Perhaps I see a different error.

dd010101 commented 3 months ago

I did found out the why the --always-make and sleep both work.

There is chicken and egg issue in the Makefile - the make will never build the cfparse.y because the target file y.tab.h already exists in the repository and the source file never changes because this is clean run, thus both files have identical or opposite timestamp assigned by git clone. This makes the make think the target is up to date, but the commited y.tab.h isn't up to date - that would normally break the build outright - expect in this specific case it does only sometimes because the dpkg-buildpackage applies various patches on top of the repository and one patch by luck touches the source file. Thus there is condition if the run is fast enough, it will apply the patches too quickly, so the timestamp from make's points of view doesn't change from the git clone timestamp, thus target is supposedly up to date. If the run is slower or you add delay like sleep then the patches will make sure the source file has newer timestamp and thus the target will be rebuilt. The --always-make works as well, since then it doesn't matter what are the timestamps.

Thus the underlying issue is that the target file y.tab.h is tracked in the GIT repository of Debian but it should be built by the bison -y -d cfparse.y during build and thus not tracked by the GIT. That's why the correct workaround is to delete y.tab.h before build to ensure the state is clean, ideally this file should be excluded by .gitignore and deleted from the Debian repository.
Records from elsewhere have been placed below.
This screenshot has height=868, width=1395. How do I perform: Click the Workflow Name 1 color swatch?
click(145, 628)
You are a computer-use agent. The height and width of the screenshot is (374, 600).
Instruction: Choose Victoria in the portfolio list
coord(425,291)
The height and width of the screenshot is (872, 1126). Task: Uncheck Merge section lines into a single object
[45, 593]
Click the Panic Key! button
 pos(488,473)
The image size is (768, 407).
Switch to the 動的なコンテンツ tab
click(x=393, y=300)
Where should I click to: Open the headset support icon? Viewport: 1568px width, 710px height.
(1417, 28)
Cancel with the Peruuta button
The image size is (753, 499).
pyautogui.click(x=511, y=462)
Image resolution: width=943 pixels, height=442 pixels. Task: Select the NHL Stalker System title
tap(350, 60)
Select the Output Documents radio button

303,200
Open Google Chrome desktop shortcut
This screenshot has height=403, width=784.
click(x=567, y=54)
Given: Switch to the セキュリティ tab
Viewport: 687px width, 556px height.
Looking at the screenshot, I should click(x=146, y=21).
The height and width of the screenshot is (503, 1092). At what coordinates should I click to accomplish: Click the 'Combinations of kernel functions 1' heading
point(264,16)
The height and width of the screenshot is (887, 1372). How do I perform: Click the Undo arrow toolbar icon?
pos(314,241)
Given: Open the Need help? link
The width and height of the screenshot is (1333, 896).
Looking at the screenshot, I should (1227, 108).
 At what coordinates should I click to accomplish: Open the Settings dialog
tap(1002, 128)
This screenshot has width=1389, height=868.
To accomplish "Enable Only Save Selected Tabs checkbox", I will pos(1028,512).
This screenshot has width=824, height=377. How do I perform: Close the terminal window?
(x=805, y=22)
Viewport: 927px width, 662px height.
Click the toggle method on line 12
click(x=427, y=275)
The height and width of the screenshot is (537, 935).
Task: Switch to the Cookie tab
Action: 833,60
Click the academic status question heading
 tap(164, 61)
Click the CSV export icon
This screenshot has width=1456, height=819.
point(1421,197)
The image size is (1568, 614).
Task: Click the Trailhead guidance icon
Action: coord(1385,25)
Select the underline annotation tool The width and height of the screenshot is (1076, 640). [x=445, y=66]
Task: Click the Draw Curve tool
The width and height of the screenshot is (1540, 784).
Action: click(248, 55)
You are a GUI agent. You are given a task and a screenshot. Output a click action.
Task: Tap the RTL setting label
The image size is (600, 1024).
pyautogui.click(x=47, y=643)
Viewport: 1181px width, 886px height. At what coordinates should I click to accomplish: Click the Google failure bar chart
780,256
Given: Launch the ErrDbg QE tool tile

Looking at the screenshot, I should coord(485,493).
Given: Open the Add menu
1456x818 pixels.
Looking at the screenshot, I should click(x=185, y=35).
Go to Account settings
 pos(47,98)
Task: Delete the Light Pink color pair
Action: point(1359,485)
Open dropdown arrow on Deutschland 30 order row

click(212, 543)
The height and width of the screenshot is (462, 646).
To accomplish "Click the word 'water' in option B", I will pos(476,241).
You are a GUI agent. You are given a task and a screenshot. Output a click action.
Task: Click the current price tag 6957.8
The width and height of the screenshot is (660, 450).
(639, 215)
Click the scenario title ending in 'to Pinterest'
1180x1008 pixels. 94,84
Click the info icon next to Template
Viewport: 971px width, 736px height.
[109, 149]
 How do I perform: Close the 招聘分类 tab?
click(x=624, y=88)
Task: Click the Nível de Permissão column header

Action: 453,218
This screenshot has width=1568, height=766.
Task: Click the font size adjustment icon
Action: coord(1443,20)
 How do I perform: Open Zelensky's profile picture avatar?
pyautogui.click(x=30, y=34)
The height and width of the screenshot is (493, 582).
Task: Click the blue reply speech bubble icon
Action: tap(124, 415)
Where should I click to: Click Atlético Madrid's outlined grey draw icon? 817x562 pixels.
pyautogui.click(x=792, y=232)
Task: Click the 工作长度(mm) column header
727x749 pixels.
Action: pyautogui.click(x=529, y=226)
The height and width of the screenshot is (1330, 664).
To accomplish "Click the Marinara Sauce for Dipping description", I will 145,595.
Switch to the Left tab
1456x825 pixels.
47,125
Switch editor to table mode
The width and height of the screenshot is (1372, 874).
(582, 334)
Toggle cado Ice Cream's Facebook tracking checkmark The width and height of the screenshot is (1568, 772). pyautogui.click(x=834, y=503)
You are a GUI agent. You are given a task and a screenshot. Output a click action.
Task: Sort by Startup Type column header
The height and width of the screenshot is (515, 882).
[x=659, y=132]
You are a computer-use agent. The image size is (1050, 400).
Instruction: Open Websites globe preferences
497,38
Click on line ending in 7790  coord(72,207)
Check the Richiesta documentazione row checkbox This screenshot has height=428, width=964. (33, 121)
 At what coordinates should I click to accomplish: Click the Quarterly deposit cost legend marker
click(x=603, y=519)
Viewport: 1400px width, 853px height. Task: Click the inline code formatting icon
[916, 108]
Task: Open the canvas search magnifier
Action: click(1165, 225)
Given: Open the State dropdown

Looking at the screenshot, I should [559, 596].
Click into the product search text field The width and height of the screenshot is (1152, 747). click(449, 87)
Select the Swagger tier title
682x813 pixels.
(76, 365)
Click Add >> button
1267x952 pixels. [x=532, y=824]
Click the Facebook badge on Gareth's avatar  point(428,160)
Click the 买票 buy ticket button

Today I couldn't reproduce the error with the original script since my system was loaded by other tasks and thus it was too slow to apply patches quickly enough 😄.

Only equuleus has the symptoms because sagitta runs extra commands before the dpkg-buildpackage applies patches thus this acts as delay to move the modification time forward triggered by patches.

@Crushable1278

Perhaps I see a different error.

It's the same error, bash and Jenkins fail identically.

Did you know this was the issue and that's why you did add sleep or you added sleep just because you felt like it and it worked?

GurliGebis commented 3 months ago

@dd010101 can you submit a PR upstream? might make sense to try and push things like that to VyOS 😊

dd010101 commented 3 months ago

I doubt they would approve my account since they deleted me on the forum 😄.